#### What to do
Print the lines below word for word, beginning with the first and ending with the line that holds "This screenshot has width=1568, height=759.", and skip every picture.

#### Records shown
──────────────────────────────
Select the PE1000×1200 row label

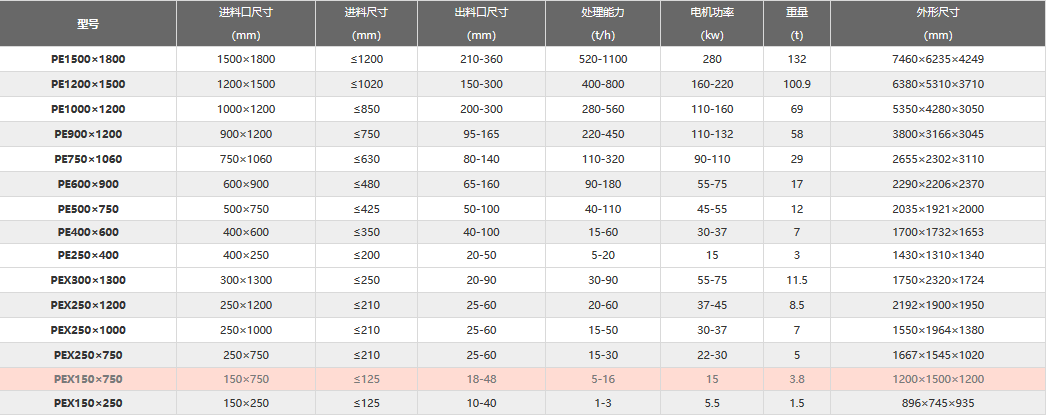point(88,109)
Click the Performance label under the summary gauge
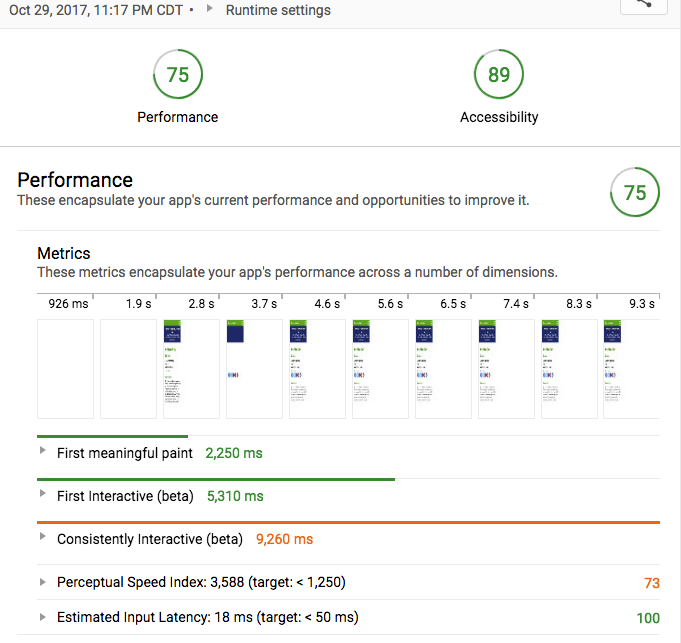 pyautogui.click(x=178, y=117)
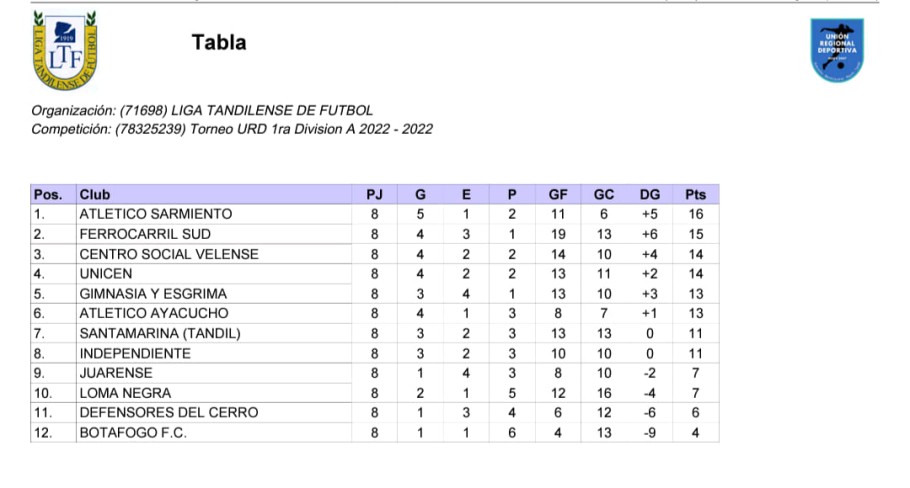Click the GF column header
This screenshot has height=488, width=910.
558,194
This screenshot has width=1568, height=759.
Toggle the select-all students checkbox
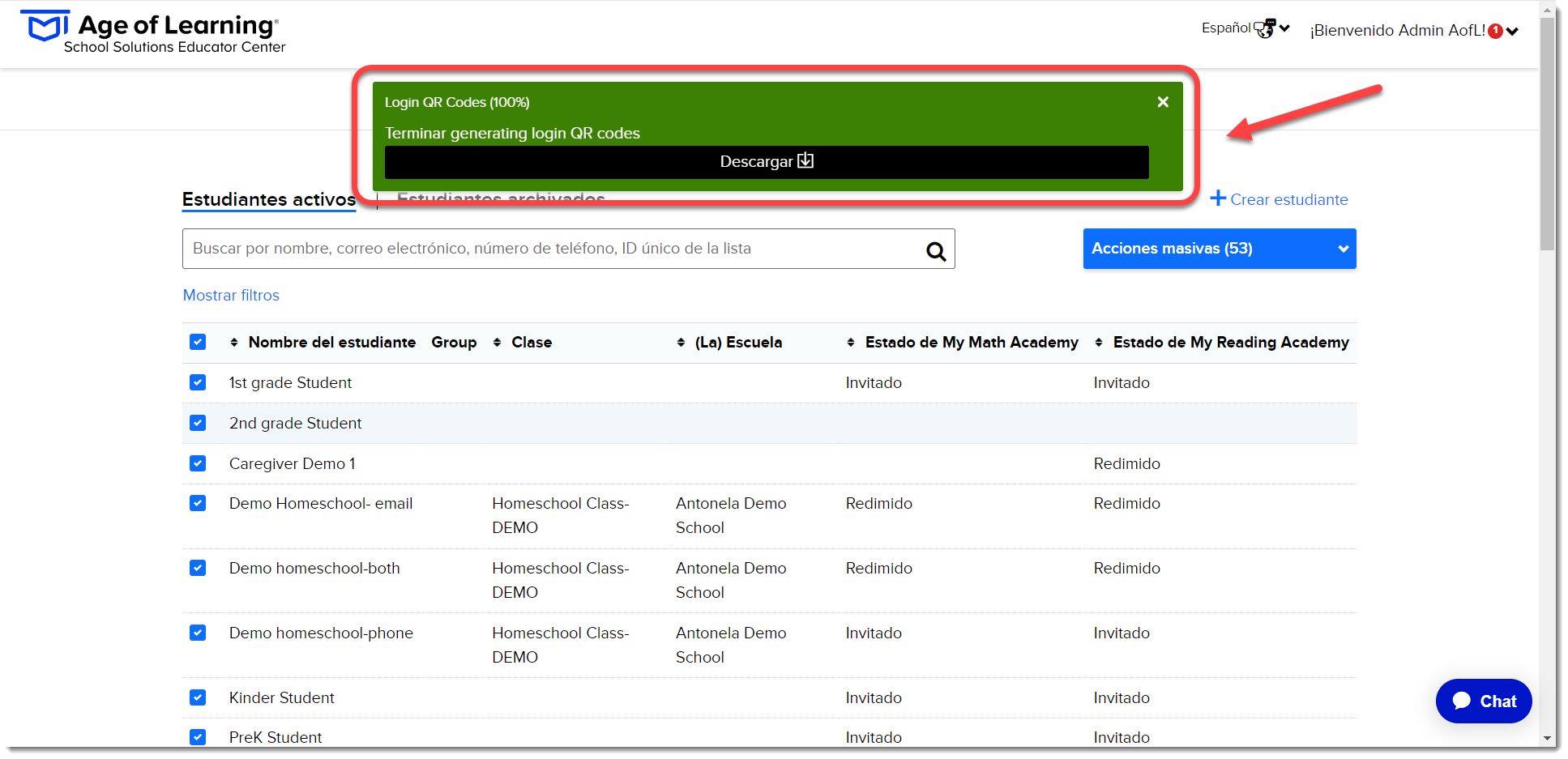pos(198,342)
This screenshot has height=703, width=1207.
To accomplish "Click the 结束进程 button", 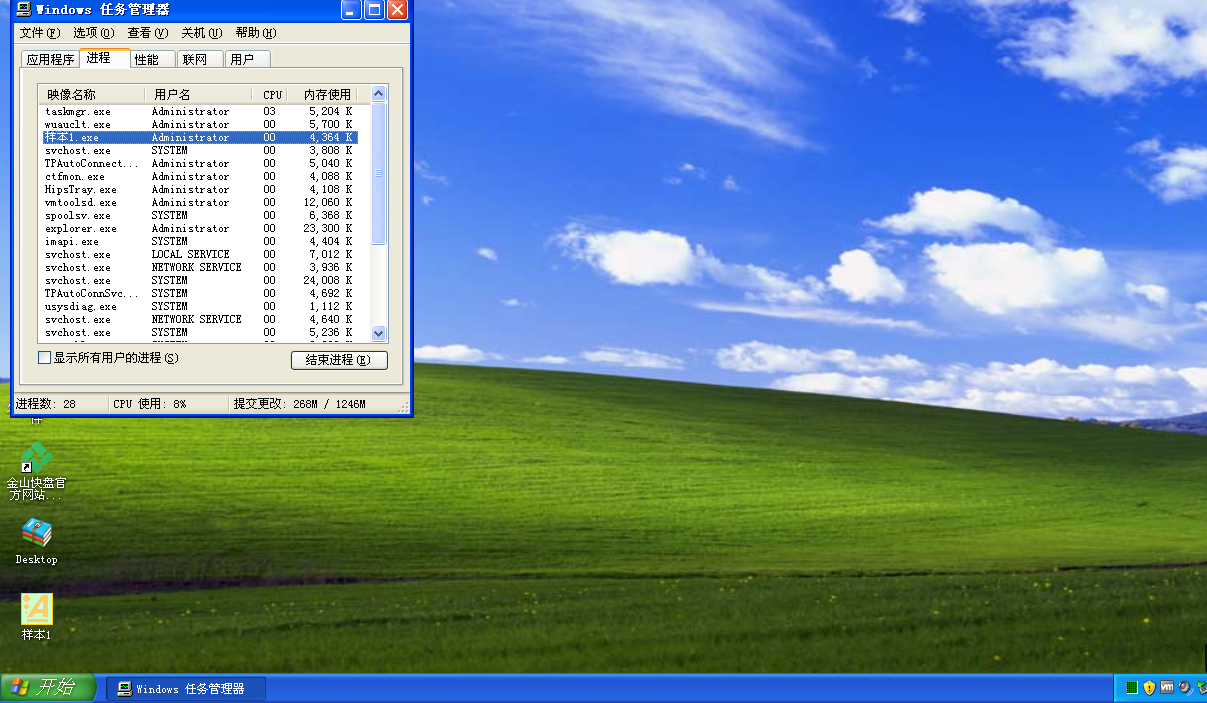I will [339, 360].
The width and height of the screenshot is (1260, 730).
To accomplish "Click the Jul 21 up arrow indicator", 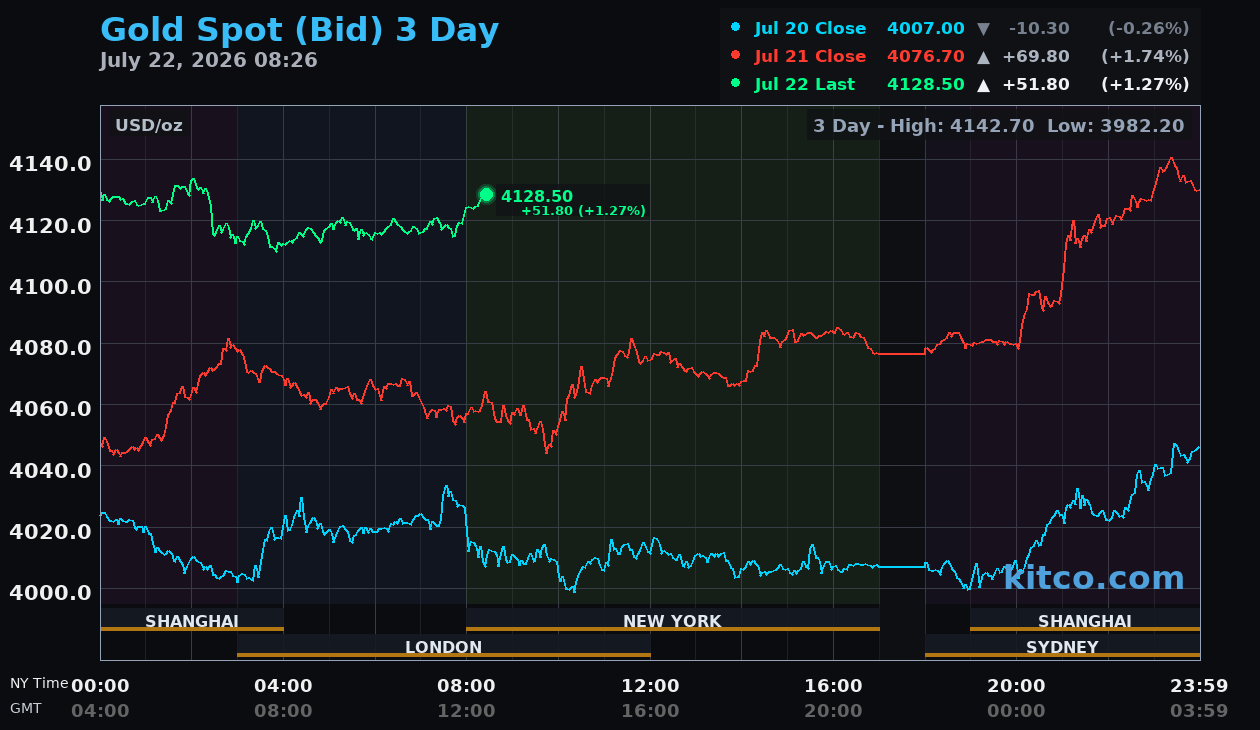I will coord(983,57).
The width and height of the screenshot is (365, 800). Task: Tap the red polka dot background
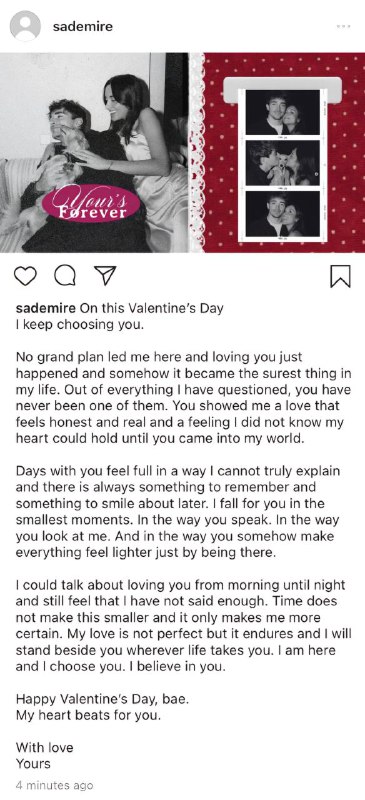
──────────────────────────────
#### Exercise result
Select the PE1000×1200 row label

point(88,109)
Click the Performance label under the summary gauge
 pyautogui.click(x=178, y=117)
Click the GF column header
This screenshot has height=488, width=910.
558,194
This screenshot has width=1568, height=759.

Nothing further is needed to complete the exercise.